Mote do encontro (21/ 07/ 15)



mote lido por Maurício Gouveia
  

Solidão 

 




“Seu anúncio me chamou muito a atenção. Não pelo assunto – pois a solidão é bastante comum nesta cidade – mas por sua coragem de se expor e de tentar solucionar seu problema. Como você procura amigos, gente pra bater papo e trocar idéias, que tal a gente se conhecer? Eu moro só com minha filha de dois anos – que é um barato – e gostaria que você me conhecesse.”

“Você está sofrendo do mesmo mal que eu. Depois que enviuvei, há três meses, tenho feito todo o possível para livrar-me da solidão que , a cada dia, é mais abrangente. Nada tenho a oferecer a você, a não ser meu carinho e minha compreensão. Moro em companhia da filha e do genro. Mesmo assim sou um solitário.”

“Espero que minha cartinha te ajude um pouco nesta solidão. Pois sofro deste mesmo mal que é tão horrível, não há mal pior e palavra tão feia que a solidão.

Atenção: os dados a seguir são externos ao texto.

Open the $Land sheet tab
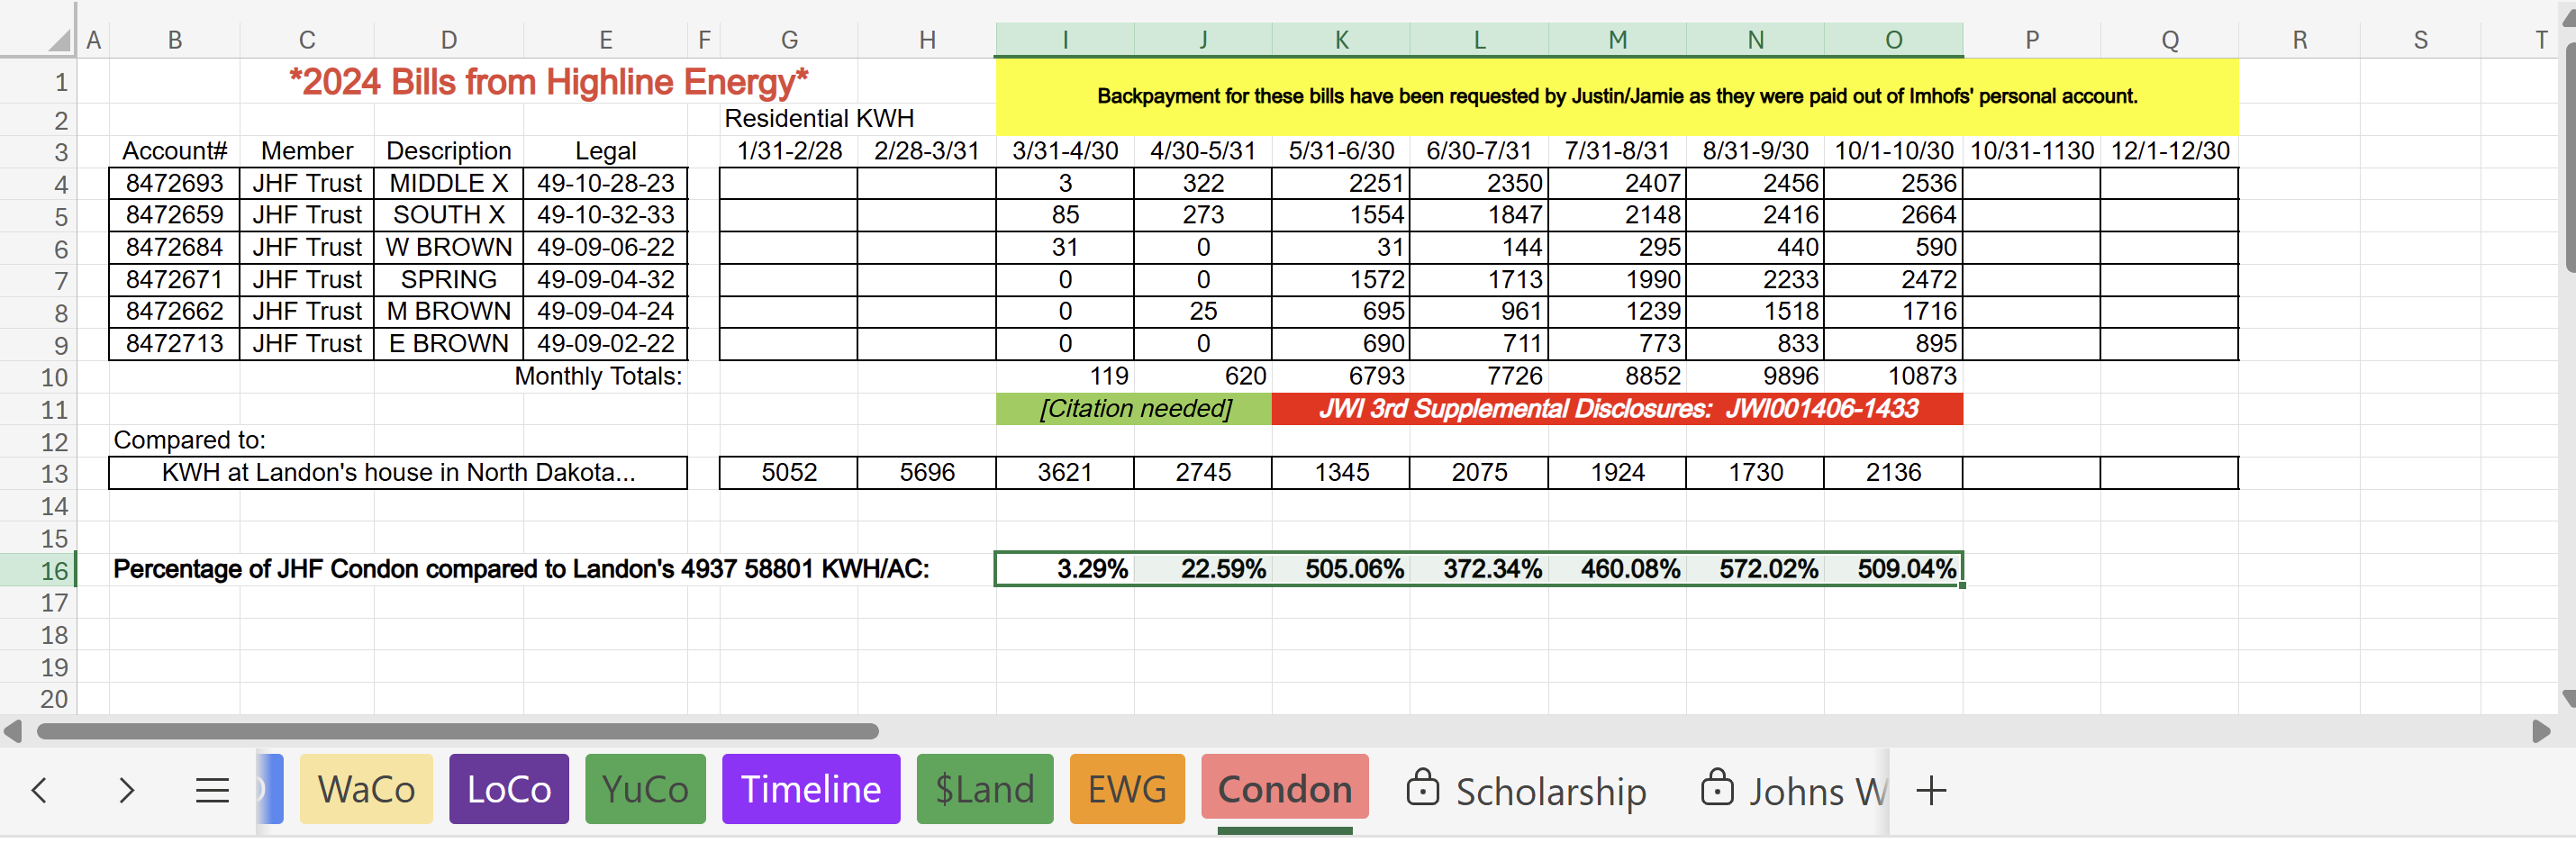 (x=984, y=789)
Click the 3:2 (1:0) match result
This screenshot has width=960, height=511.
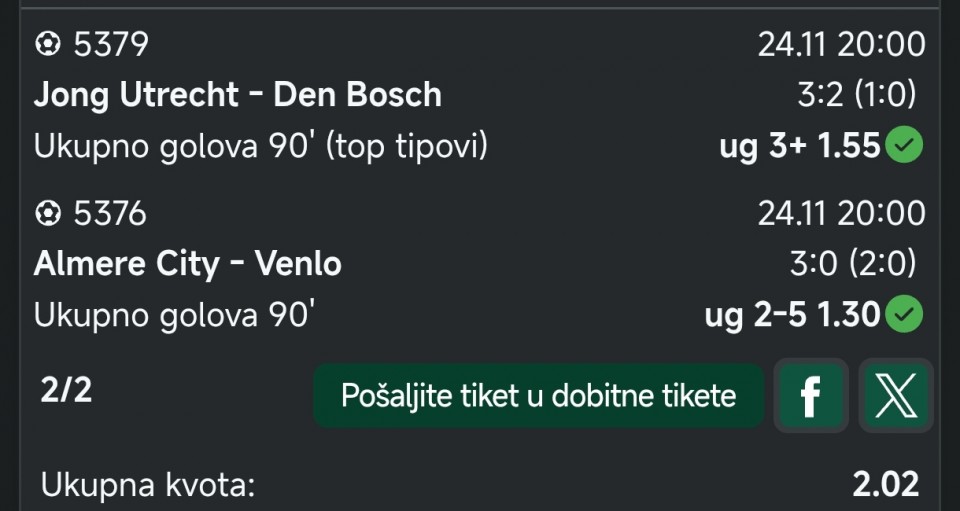pyautogui.click(x=856, y=95)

Mas, bola para frente, minha amiga. Vou te contar um pouco da minha vida, que não tem sido nada fácil. Não tenho família aqui; só o marido...Não sai comigo, vivo trancada em um apartamento, essas quatro paredes estão me levando à loucura, já teve dias de pensar até em me matar. Mas na hora faltou coragem, pois sou muito covarde. Hà anos que vivo neste sofrimento terrível. Você ainda teve coragem de pôr a público sua solidão, mas eu não tenho. Solidão é pior que cadeia, solidão só se compara com o câncer. Vivo muito vazia por dentro e por fora. Mas também eu teria tanta coisa para transmitir às pessoas! Mas, quando nós precisamos, ninguém nos escuta, é tão pouca ajuda! Minha amiga, coragem, que depois da tempestade vem a bonança. Quero ser sua amiga, espero contar com você, mineirinha.”

“Atendendo ao seu apelo publicado pela imprensa local, aconselho a arrumar um cachorro. Não esqueça, o cachorro é o melhor amigo do homem.”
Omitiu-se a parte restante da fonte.